(Text provided begins)
March 26, 2005

4" = .400?:

New batting stance provides Ichiro all the right moves: Spring streak brings questions of .400, DiMaggio's record (JOHN HICKEY, March 26, 2005, SEATTLE POST-INTELLIGENCER)

It was the middle of last year when something odd happened to Ichiro Suzuki.

The man who'd won eight batting titles in the past 11 years decided to change his stance.

When you consider all the success he'd had, it was not easy to make the move.

But Ichiro took his narrow stance -- feet about 12 inches apart -- and widened the gap to about 16 inches.

He took his bat from about a 60 degree angle to maybe a 40 degree angle.

It was a huge risk.

Then he went on the tear of all tears. His average coming into July was .315. He'd had one great month, getting 50 hits in May. But he didn't reach 30 hits in either April or June.

Once the change was locked in, he had 51 hits in July, 56 in August and 50 in September/October. That spree took him to 262 hits, the most in one season in baseball history. [...]

"It was a difficult decision to make," Ichiro said. "I didn't feel real comfortable with it until July."

So a question was posed: Is Ichiro a different hitter now than he was last June 30?

The answer didn't come easily or quickly. Ichiro, sitting on a stool in Seattle's Peoria Sports Complex clubhouse, stretched a little, repositioned his legs a few times, then ran his hands through his dark hair, first left, then right. And repeated.

Finally he ran his answer through interpreter Allen Turner.

"It's not that I'm a different player, but I think I've been able to make less mistakes than in the past," Ichiro said.

Imagine the press contingents he'd have to face if he was threatening both Joe DiMaggio and Ted Williams?

Posted by Orrin Judd at March 26, 2005 10:12 AM

I continue to go on record publicly supporting your prediction.

Posted by: Dan at March 26, 2005 12:09 PM

They'll walk him 300 times but he won't hit .400.

Posted by: joe shropshire at March 26, 2005 12:40 PM

It's a good thing the Red Sox won a World Series. Otherwise, Red Sox Nation couldn't handle a threat to .400. What else would they have?

Posted by: Bob Hawkins at March 26, 2005 2:30 PM

Won't happen.

Posted by: Robert Schwartz at March 26, 2005 3:34 PM

There is no reason to be so sceptical; he hit .425 for the entire second half of last year. As to the walks, he's a bad ball hitter, and having Beltre in the lineup doesn't hurt either.

Anyway, the media blitz could hardly be more intense than what he has dealt with his whole career. If anything, he thrives on the pressure. Consider that his first year in the ML produced a .350 average and an MVP award.
(Text provided ends)
(Given material begins)
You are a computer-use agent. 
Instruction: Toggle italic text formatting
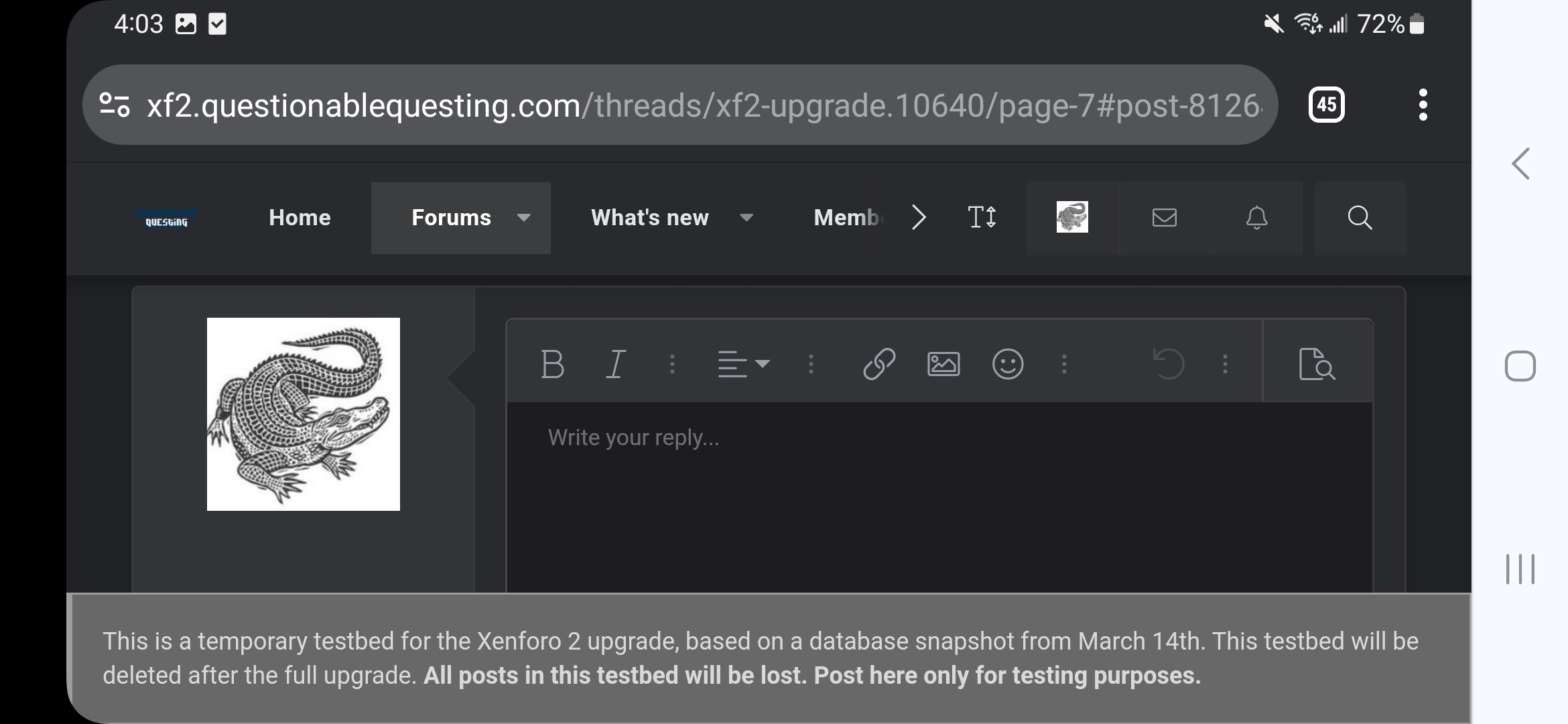click(x=615, y=365)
(Given material ends)
[Exercise goal] In the article on Ichiro's new batting stance above, reproduce the part that opens with the words containing "But Ichiro took" and closes with "40 degree angle.", replacing "16 inches" with "18 inches".

[Result of the exercise]
But Ichiro took his narrow stance -- feet about 12 inches apart -- and widened the gap to about 18 inches.

He took his bat from about a 60 degree angle to maybe a 40 degree angle.